## BEGIN Document extract

New Concorde
- Formerly: Concorde-New Horizons (1983–2000)
- Industry: Subsidiary
- Founded: 1983; 43 years ago
- Founder: Roger Corman
- Headquarters: Los Angeles, California, U.S.
- Products: Motion pictures; Television broadcasting;
- Parent: Shout! Studios (2018–present)

= New Concorde =

American film distribution company

New Concorde (NC) is an American film distribution company founded by Roger Corman. NC got its start in 1983 when Corman formed the production and distribution Concorde-New Horizons (CNH) as one of the first production companies to develop and take advantage of video as a distribution tool.

The company was originally Concorde-New Horizons, which was itself created when Corman combined his two new companies Concorde Pictures (CP) and New Horizons Pictures in 1983. The company is now officially known as New Horizons Picture Corp.

==History==
===New World Pictures===
Corman founded New World Productions (NWP) in 1970, and had been making low budget genre films until 1982. When larger studios began producing the same genres with larger budgets that his company could not meet, and after being approached by a consortium of attorneys wishing to buy the company, he opted in 1982 to sell his interests.

===Millennium Films===
Corman sold New World Pictures in January 1983 for $16.9 million. He retained all rights to his large back catalogue of films and took most members of his creative team with him. As he wrote "they had bought the dinosaur of distribution, leaving me with the film library and production staff."

Under the terms of the contract, he agreed to stay on as consultant for two years and that New World would guarantee to distribute any movies he made until February 1984, at a bargain rate fee of 15%. Corman agreed to provide the company with a minimum of five films they could release. He also undertook not to return to the distribution business.

Corman set up a new production company, Millennium - the title of which was taken from the name of a 1981 retrospective of Corman's work at the National Film Theatre of London. As the new owners of New World had taken over the old offices, Corman established offices for Millennium across the road from them in Brentwood. He announced plans to make films budgeted between $2–5 million a picture, using cash from his sale of New World.

Corman claimed he wanted to make less commercial films, and the first film from Millennium (and the last from old New World) was a character drama Love Letters. Another early, more arthouse effort from Millennium was Wild Side which became Suburbia. Millennium's other films were more standard exploitation fare such as Space Raiders and Screwballs.

## END Document extract
## BEGIN Extracted data

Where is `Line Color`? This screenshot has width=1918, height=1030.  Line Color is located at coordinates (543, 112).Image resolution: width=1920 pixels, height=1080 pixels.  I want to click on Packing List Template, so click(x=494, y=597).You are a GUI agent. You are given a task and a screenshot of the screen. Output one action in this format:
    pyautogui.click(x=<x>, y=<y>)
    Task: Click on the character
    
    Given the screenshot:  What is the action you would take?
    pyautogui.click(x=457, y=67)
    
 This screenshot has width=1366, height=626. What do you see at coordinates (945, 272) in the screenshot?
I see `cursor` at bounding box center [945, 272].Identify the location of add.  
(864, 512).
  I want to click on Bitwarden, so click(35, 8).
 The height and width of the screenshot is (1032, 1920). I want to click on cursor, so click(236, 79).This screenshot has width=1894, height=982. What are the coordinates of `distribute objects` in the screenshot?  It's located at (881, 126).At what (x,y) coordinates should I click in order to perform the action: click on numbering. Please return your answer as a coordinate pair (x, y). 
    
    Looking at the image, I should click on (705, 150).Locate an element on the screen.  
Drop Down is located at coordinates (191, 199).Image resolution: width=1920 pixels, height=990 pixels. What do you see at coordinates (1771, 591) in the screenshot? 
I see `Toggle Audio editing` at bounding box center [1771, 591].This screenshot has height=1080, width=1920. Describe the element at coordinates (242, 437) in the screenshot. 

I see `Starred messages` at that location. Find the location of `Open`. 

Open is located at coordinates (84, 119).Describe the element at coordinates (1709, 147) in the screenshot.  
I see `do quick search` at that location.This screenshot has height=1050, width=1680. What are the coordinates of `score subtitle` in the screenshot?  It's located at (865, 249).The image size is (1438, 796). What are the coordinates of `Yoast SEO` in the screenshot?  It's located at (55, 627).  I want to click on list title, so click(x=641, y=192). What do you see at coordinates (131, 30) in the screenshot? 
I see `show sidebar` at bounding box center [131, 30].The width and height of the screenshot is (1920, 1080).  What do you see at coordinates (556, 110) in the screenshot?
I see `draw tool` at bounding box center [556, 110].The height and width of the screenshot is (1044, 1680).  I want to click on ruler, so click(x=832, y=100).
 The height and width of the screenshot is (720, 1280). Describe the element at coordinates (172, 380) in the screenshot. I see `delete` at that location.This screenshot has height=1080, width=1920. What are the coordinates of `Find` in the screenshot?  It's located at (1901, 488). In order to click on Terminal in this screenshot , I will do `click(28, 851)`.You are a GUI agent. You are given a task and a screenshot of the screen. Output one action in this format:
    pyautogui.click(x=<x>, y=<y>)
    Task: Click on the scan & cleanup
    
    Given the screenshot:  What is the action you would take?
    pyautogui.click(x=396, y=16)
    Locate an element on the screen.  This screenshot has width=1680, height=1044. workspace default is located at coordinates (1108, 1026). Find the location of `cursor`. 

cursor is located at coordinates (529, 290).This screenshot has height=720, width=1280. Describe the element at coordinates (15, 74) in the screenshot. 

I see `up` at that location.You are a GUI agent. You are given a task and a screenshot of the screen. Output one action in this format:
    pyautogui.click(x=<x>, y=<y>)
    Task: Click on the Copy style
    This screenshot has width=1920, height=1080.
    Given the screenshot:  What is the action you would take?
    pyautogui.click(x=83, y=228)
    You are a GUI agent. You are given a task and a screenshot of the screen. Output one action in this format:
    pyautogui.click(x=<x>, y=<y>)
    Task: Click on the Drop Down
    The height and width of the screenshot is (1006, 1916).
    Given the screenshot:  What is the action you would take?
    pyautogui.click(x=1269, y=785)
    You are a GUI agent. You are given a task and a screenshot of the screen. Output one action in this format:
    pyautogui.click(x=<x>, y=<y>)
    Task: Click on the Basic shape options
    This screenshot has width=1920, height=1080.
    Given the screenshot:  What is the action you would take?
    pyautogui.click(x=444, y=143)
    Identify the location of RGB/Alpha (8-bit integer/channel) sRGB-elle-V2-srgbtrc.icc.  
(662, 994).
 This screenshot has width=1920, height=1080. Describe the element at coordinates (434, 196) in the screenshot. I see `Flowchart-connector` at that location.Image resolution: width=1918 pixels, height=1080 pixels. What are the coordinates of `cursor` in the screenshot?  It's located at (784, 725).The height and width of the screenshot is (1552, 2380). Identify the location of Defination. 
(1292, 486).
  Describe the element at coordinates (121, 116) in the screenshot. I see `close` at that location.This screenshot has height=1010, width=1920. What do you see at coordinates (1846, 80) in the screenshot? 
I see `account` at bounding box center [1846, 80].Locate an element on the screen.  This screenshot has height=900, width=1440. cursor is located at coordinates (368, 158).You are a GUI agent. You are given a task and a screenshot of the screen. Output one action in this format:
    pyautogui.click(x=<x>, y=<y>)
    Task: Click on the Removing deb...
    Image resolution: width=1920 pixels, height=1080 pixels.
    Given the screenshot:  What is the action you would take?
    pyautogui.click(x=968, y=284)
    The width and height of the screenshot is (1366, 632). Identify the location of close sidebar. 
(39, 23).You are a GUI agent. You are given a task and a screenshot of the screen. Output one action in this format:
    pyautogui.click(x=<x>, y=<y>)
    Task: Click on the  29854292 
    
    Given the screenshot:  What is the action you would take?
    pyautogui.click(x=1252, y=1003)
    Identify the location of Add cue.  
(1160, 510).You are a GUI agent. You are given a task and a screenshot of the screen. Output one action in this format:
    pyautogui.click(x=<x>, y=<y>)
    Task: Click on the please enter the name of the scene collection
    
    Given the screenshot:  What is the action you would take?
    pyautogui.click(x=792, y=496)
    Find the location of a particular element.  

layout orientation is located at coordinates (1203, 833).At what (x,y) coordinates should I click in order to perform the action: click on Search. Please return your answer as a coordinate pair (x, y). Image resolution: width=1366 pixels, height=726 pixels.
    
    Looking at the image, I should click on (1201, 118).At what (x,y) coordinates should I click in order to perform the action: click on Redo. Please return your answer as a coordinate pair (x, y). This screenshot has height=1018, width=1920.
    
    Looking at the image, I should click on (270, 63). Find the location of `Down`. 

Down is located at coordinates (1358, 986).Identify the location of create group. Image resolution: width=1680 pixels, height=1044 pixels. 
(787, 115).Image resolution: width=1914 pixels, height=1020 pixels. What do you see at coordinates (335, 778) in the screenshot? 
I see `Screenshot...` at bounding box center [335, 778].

## END Extracted data

[Problems and tasks]:
1. Say whether each statement agrees with the text on New Concorde. Answer yes or no, and quote the text's deciding words. (a) Corman sold New World Pictures in January 1983 for $16.9 million. (b) Under the contract, New World would distribute Corman's films at a fee of 25%. (c) Corman set up Millennium's offices across the road from the old New World offices in Brentwood.
2. Extract the passage of the text on New Concorde that starts with "- Industry: Subsidiary" and goes on through "Horizons Picture Corp.".
The items aren't needed for this work.

[Answers]:
1.
(a) Yes: "Corman sold New World Pictures in January 1983 for $16.9 million."
(b) No: "at a bargain rate fee of 15%"
(c) Yes: "Corman established offices for Millennium across the road from them in Brentwood."

2.
- Industry: Subsidiary
- Founded: 1983; 43 years ago
- Founder: Roger Corman
- Headquarters: Los Angeles, California, U.S.
- Products: Motion pictures; Television broadcasting;
- Parent: Shout! Studios (2018–present)

= New Concorde =

American film distribution company

New Concorde (NC) is an American film distribution company founded by Roger Corman. NC got its start in 1983 when Corman formed the production and distribution Concorde-New Horizons (CNH) as one of the first production companies to develop and take advantage of video as a distribution tool.

The company was originally Concorde-New Horizons, which was itself created when Corman combined his two new companies Concorde Pictures (CP) and New Horizons Pictures in 1983. The company is now officially known as New Horizons Picture Corp.